The court said the SEC ‘acted arbitrarily and capriciously for having failed’ to adequately assess the economic effects of the new rule.
The court opinion detailed the failures of the SEC, charging that the commission ‘inconsistently and opportunistically framed the costs and benefits of the rule; failed adequately to quantify the certain costs or to explain why those costs could not be quantified; neglected to support its predictive judgments; contradicted itself; and failed to respond to substantial problems raised by commenters.’

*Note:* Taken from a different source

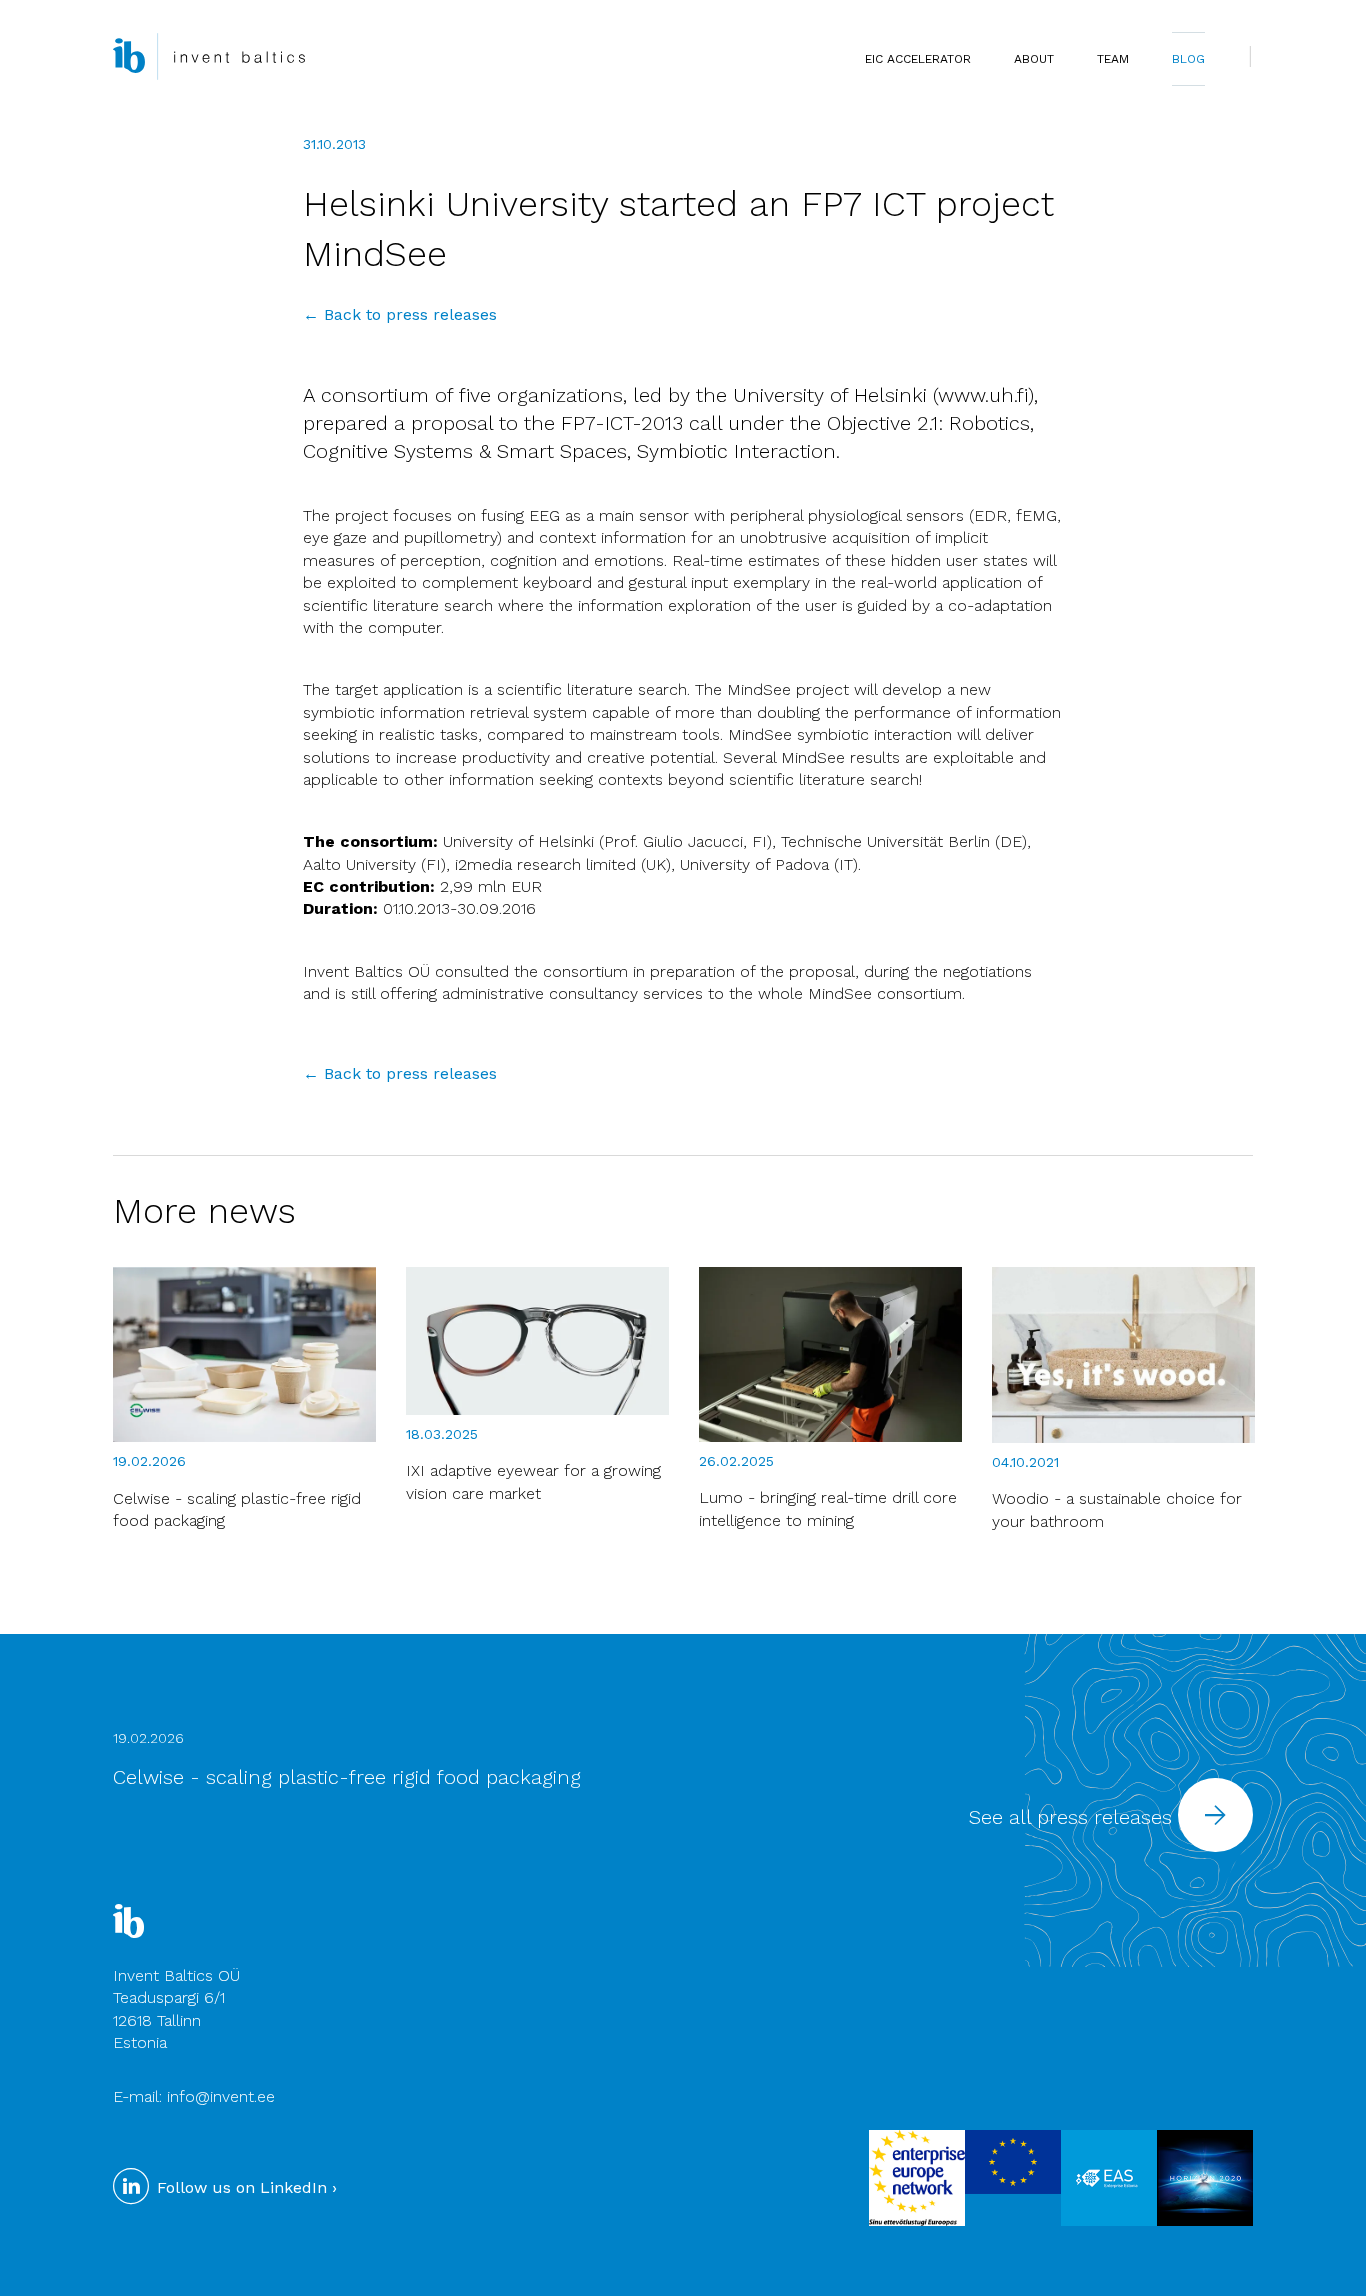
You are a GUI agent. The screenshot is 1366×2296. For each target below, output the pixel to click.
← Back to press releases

The rule, enacted as a result of a provision under the Dodd-Frank Act, would have permitted any shareholder or group of shareholders owning at least 3 per cent of a public company’s voting stock for at least three years to include its own director nominees in the company proxy materials.
The SEC had held off implementing the rule, pending the outcome of the lawsuit filed by the Business Roundtable and US Chamber of Commerce, which both opposed the change.
‘This is a big win for America’s job creators and investors,’ says Thomas Donohue, president and CEO of the US Chamber of Commerce, in a press statement. ‘We applaud the court’s decision to prevent special interest politics from being injected into the boardroom.’
Attorneys Kim Anderson and Tim Hearn, writing in the Dorsey & Whitney blog, speculate that the SEC could pursue the case before the circuit court, appeal the case directly to the Supreme Court or start over and address the cost-benefit issues raised by the circuit court.
If the SEC does start over, the bloggers say ‘it is highly unlikely a new rule will be in place in time for the 2012 proxy season.’ They say the SEC might also ‘simply decide to abandon the Rule 14a-11 initiative.’